The large disk store, added in February 1968, was a Data Products model 5045, of capacity 16.8 million words with two independent read-write mechanisms. These gave dual access from both Atlas and the Sigma 2 satellite computer (see below). The transfer rate for blocks of 512 48-bit words was 6.5 milliseconds, with an average access time of 195 msec. In addition to supporting timesharing via the satellite, the Data Products disk improved the performance of the main Atlas computer by taking the place of the four Ampex magnetic tape decks normally used by the Supervisor for the input/output wells and for system software such as compilers and library programs.

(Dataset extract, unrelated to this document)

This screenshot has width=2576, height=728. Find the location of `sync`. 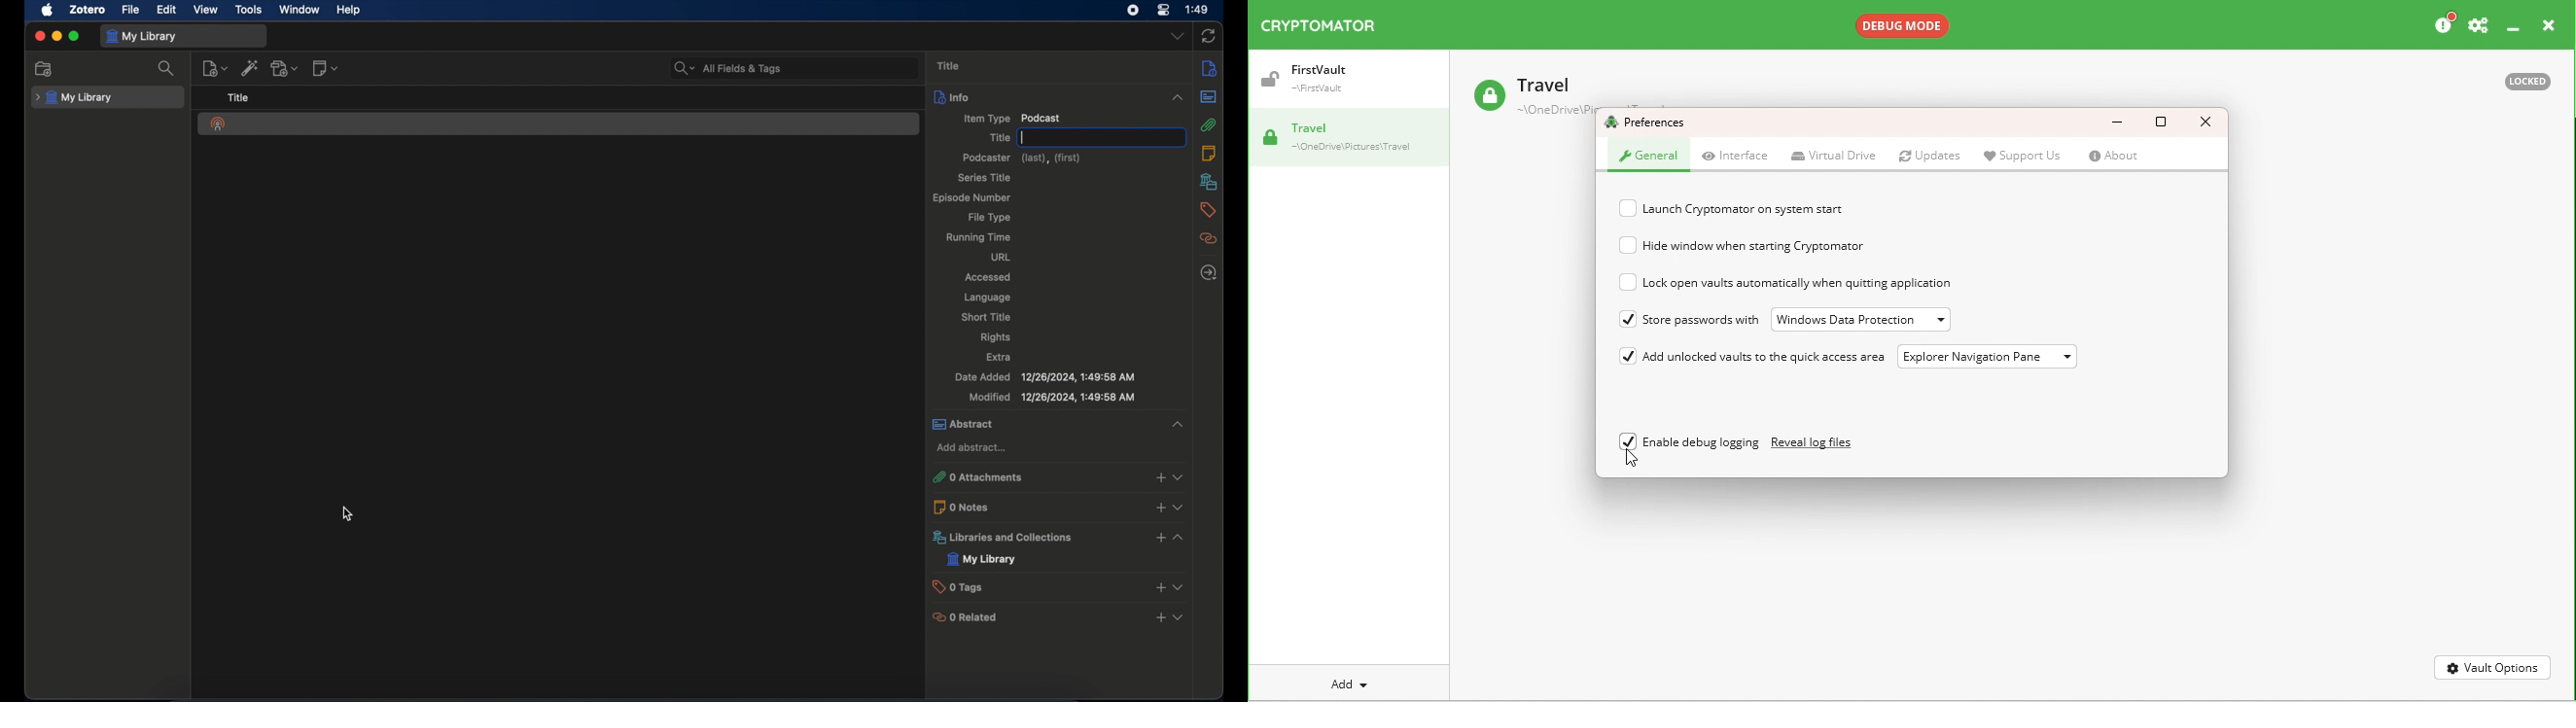

sync is located at coordinates (1209, 36).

The satellite computer, added in 1968 and operational in support of timesharing by 1969, was an SDS Sigma-2 (marketed in the UK by GEC under the name S-2). This machine had a core store of capacity 32K of l6-bit words. The Sigma-2 communicated on the one hand with Atlas through the disk and also through an independent channel, and on the other hand with a number of online terminals. Initially there were six ASR 35 Teletype consoles, VDUs not being available at that time. Eventually there were 32 online terminals, all of which were Cossor DlDS 402 VDUs. Of the 32 terminals, up to eight could be active, four of which could be remote from the Chilton site.
The Sigma-2 relied on Atlas for the actual compilation and execution of users' programs but performed all the other tasks associated with a timesharing system locally. These tasks included: control of the online terminals; provision of a comprehensive filing system using the large Data Products disk; provision of an interactive command language. The Chilton timesharing system was released in May 1969 after a total development time of approximately 24 man-months of work [ref. 5]. In 1971 a fixed-head disk was added to the Sigma-2, to help with the accumulation of output.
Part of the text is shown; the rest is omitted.